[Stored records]

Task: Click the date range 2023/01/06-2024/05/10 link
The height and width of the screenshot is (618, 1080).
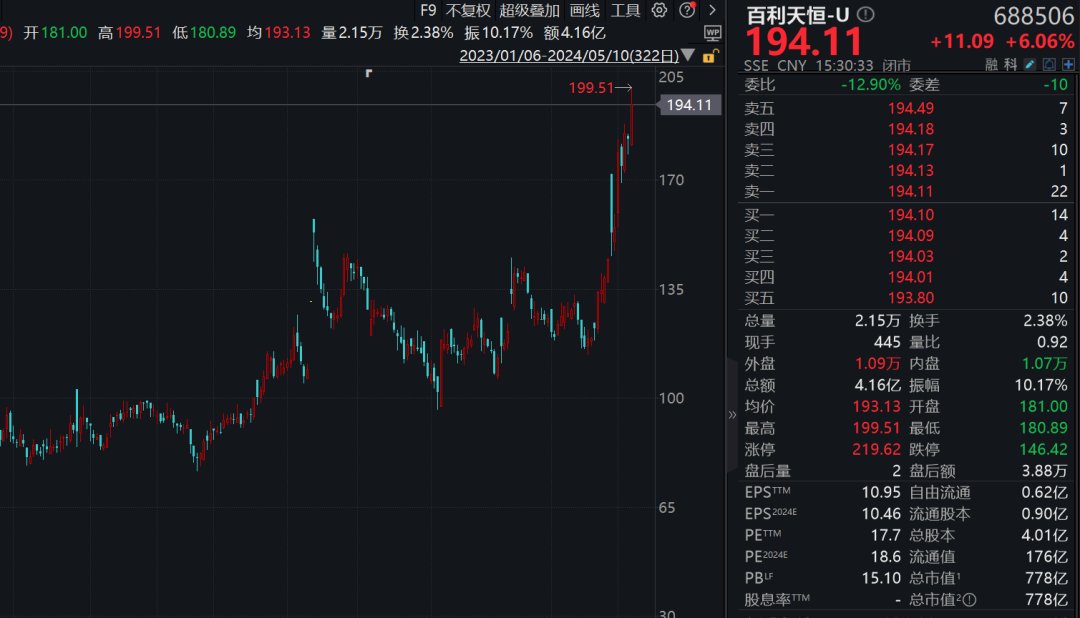Action: 569,56
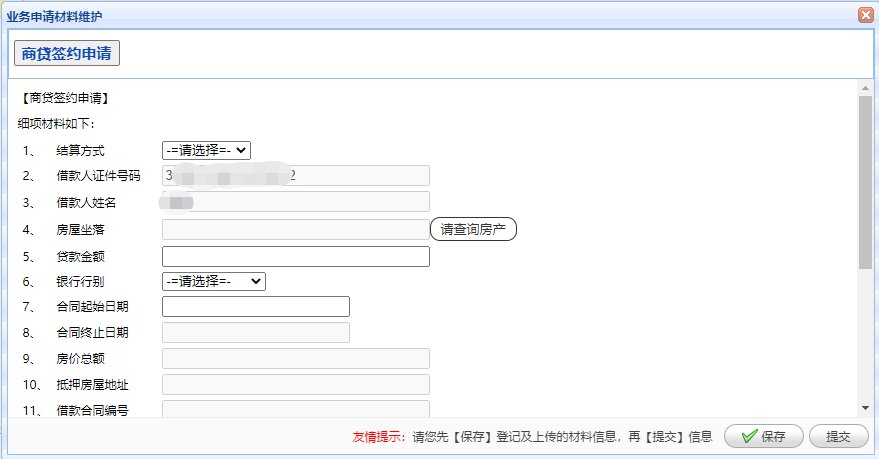This screenshot has height=459, width=879.
Task: Close the 业务申请材料维护 dialog
Action: 865,15
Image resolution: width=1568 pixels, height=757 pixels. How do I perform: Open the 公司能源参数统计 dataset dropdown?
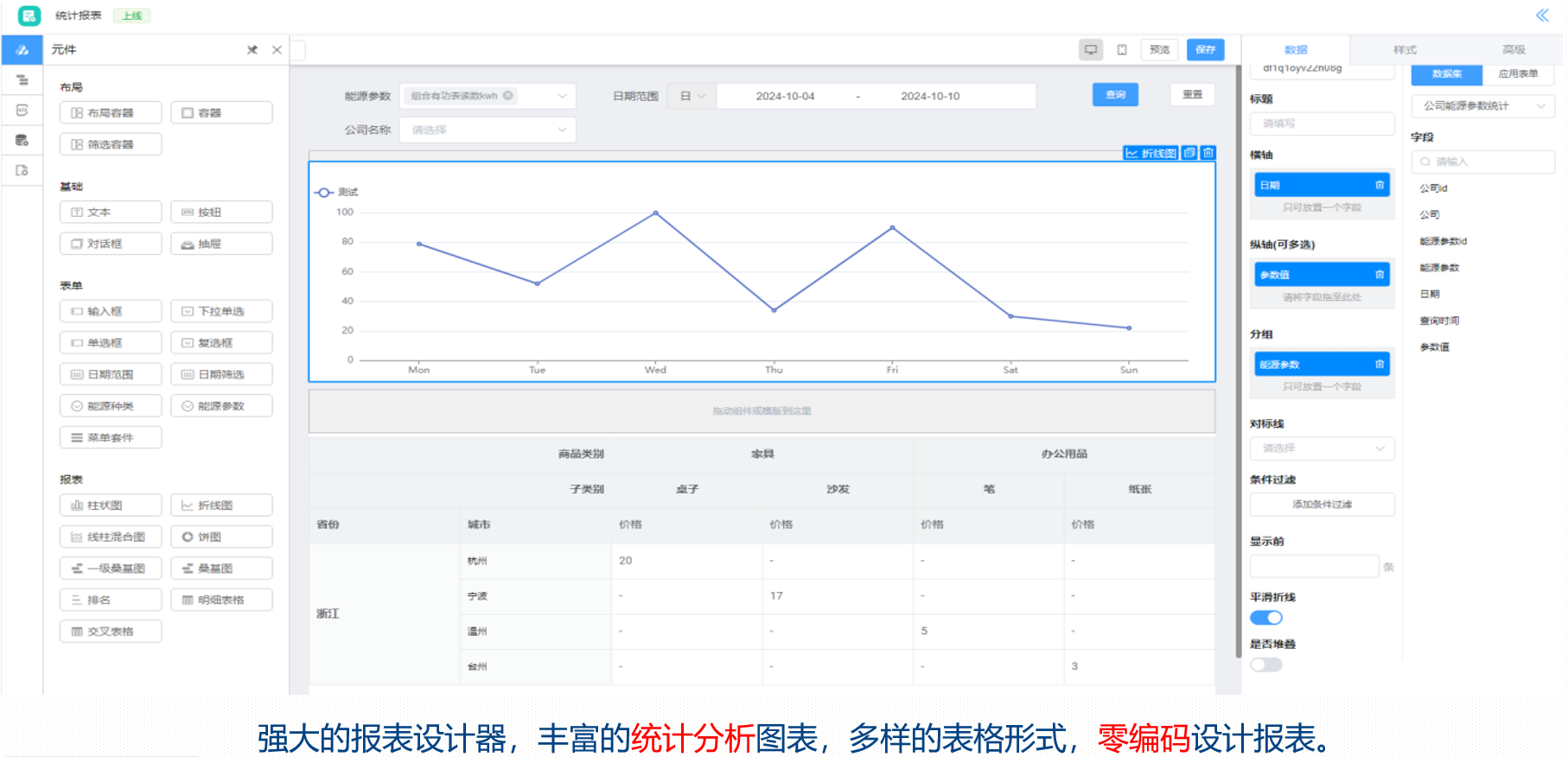(1483, 106)
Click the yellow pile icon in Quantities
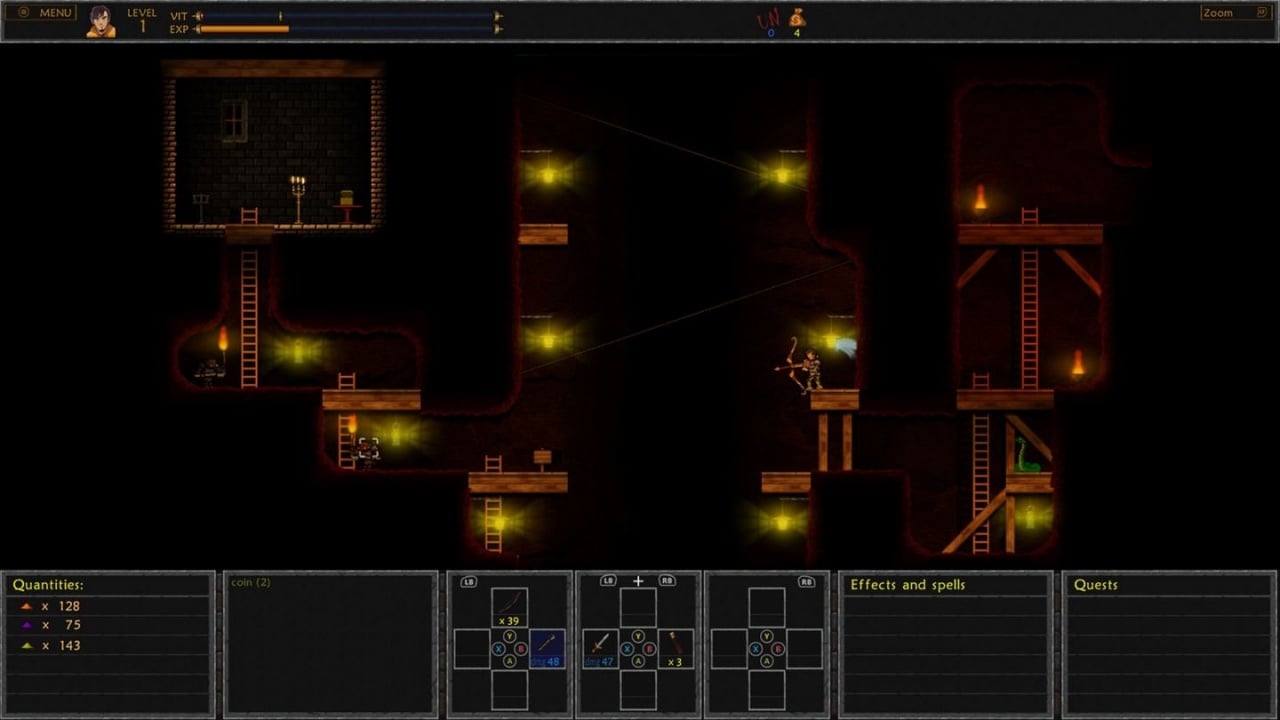This screenshot has width=1280, height=720. pyautogui.click(x=27, y=645)
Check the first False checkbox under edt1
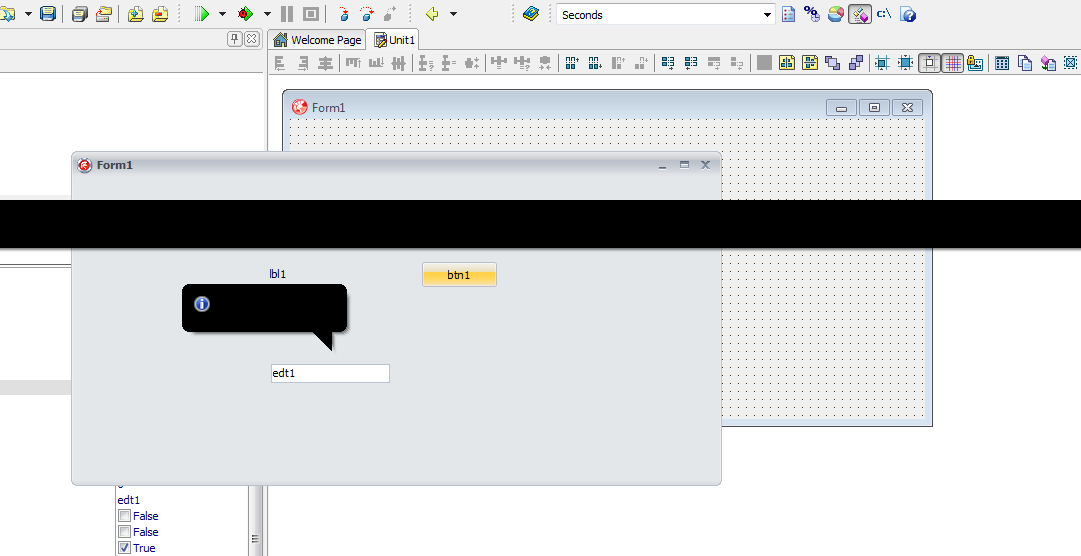Image resolution: width=1081 pixels, height=556 pixels. point(124,516)
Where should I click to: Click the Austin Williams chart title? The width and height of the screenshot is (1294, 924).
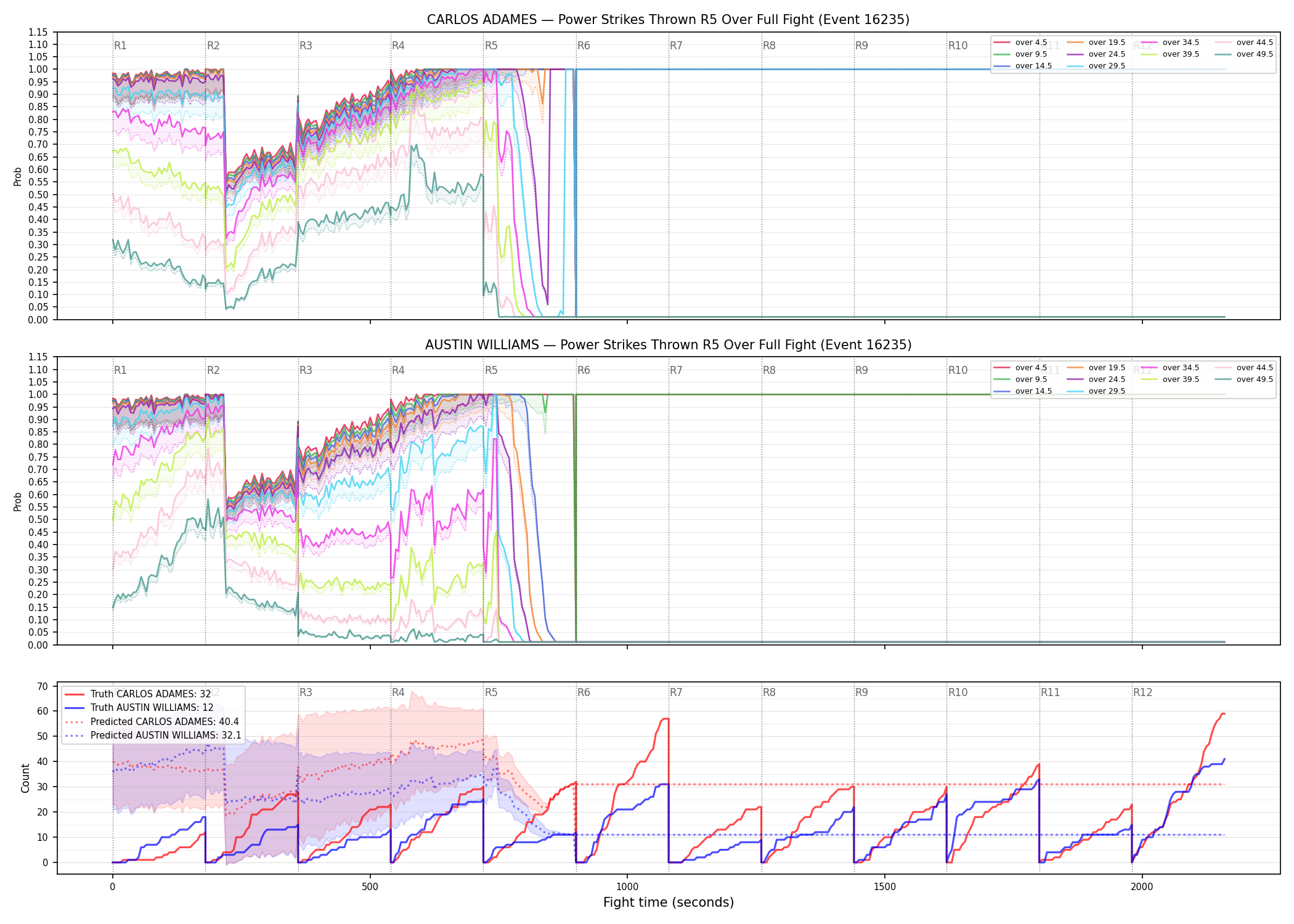668,345

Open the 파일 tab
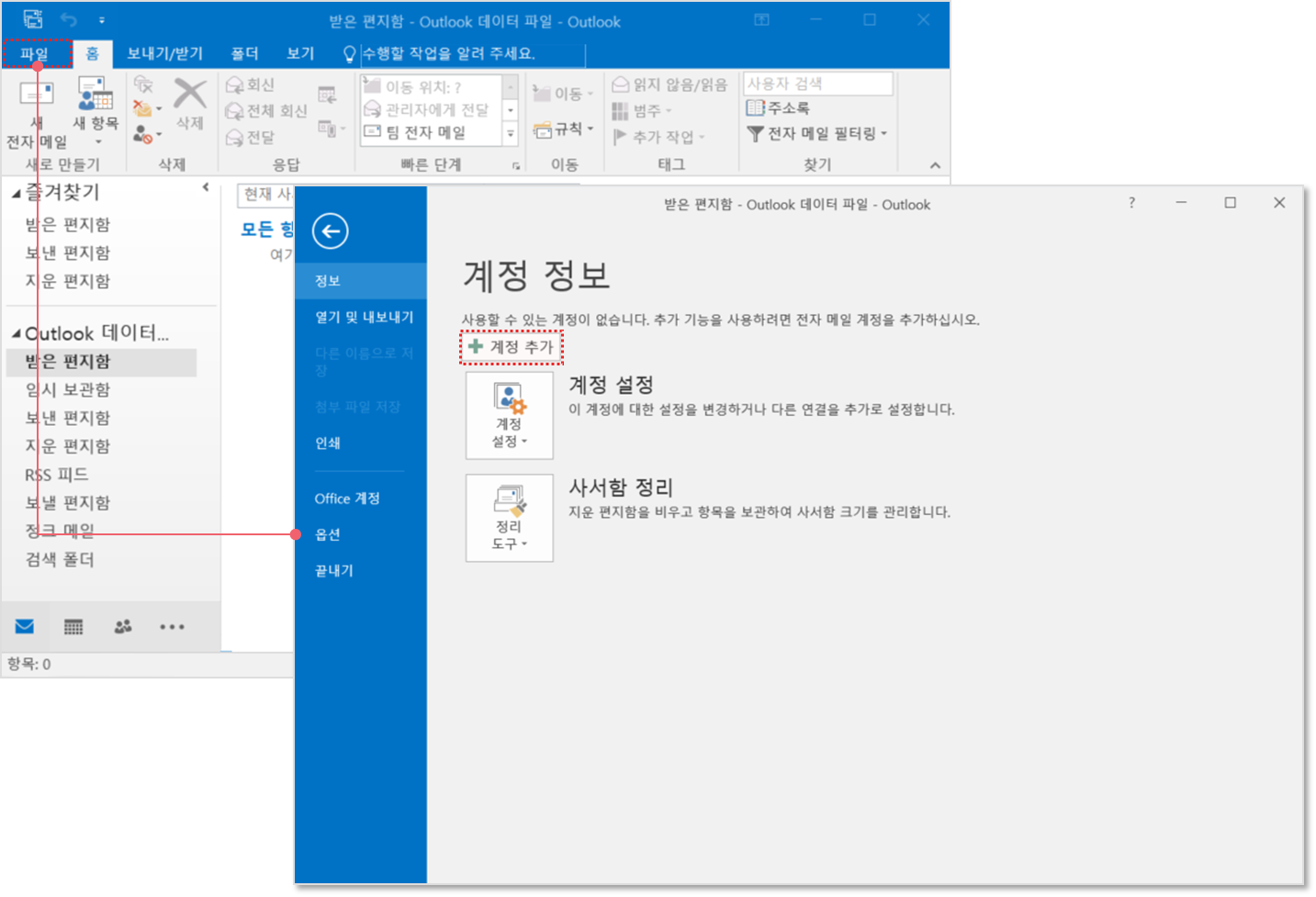pos(35,54)
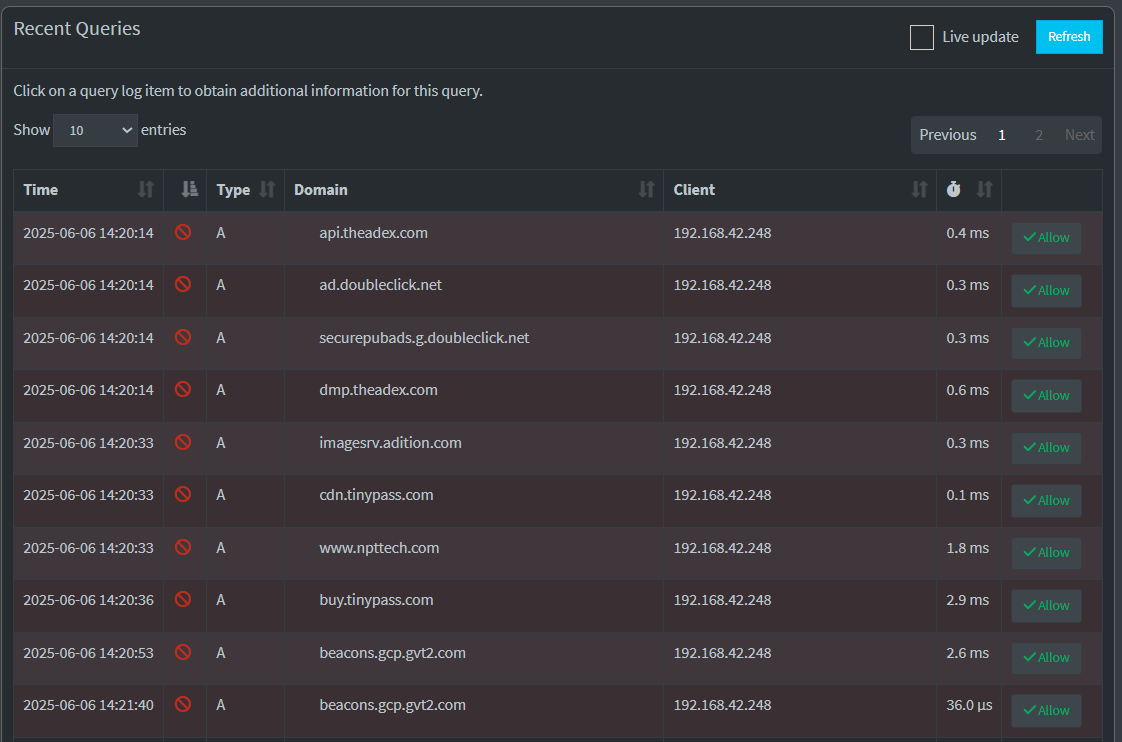Open the Show entries count dropdown
This screenshot has width=1122, height=742.
click(95, 130)
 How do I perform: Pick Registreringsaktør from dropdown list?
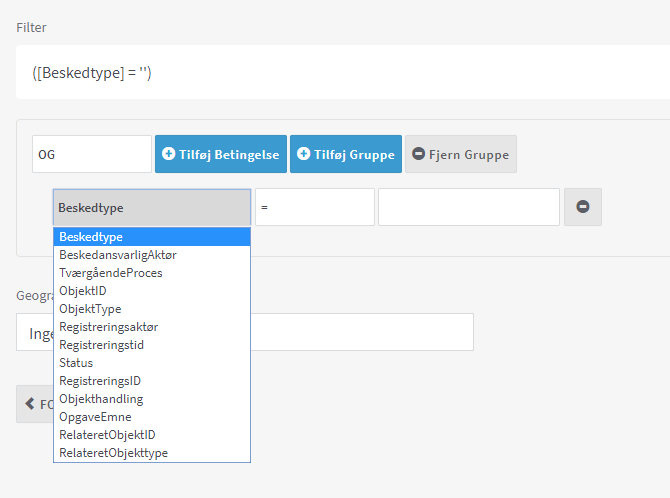[151, 327]
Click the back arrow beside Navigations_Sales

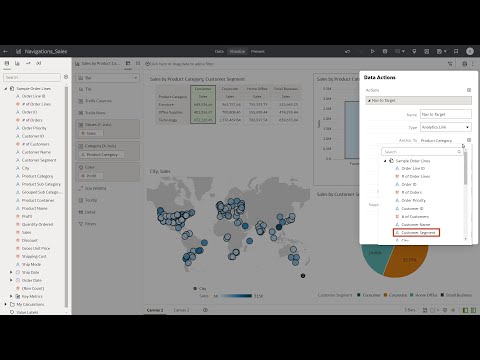pyautogui.click(x=5, y=51)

Goal of the exercise
With the images left out, output all the entries above exactly.

Output of the task
Task: Click the date range 2023/01/06-2024/05/10 link
The height and width of the screenshot is (618, 1080).
Action: 569,56
This screenshot has height=459, width=879.
Task: Close the 业务申请材料维护 dialog
Action: 865,15
Image resolution: width=1568 pixels, height=757 pixels. How do I perform: Open the 公司能源参数统计 dataset dropdown?
(1483, 106)
Click the yellow pile icon in Quantities
This screenshot has width=1280, height=720. pyautogui.click(x=27, y=645)
Check the first False checkbox under edt1
Image resolution: width=1081 pixels, height=556 pixels. point(124,516)
Where should I click to: Click the Austin Williams chart title? The width and height of the screenshot is (1294, 924).
668,345

Open the 파일 tab
pos(35,54)
Open the Show entries count dropdown
This screenshot has width=1122, height=742.
click(95, 130)
 How do I perform: Pick Registreringsaktør from dropdown list?
[151, 327]
Click the back arrow beside Navigations_Sales

pyautogui.click(x=5, y=51)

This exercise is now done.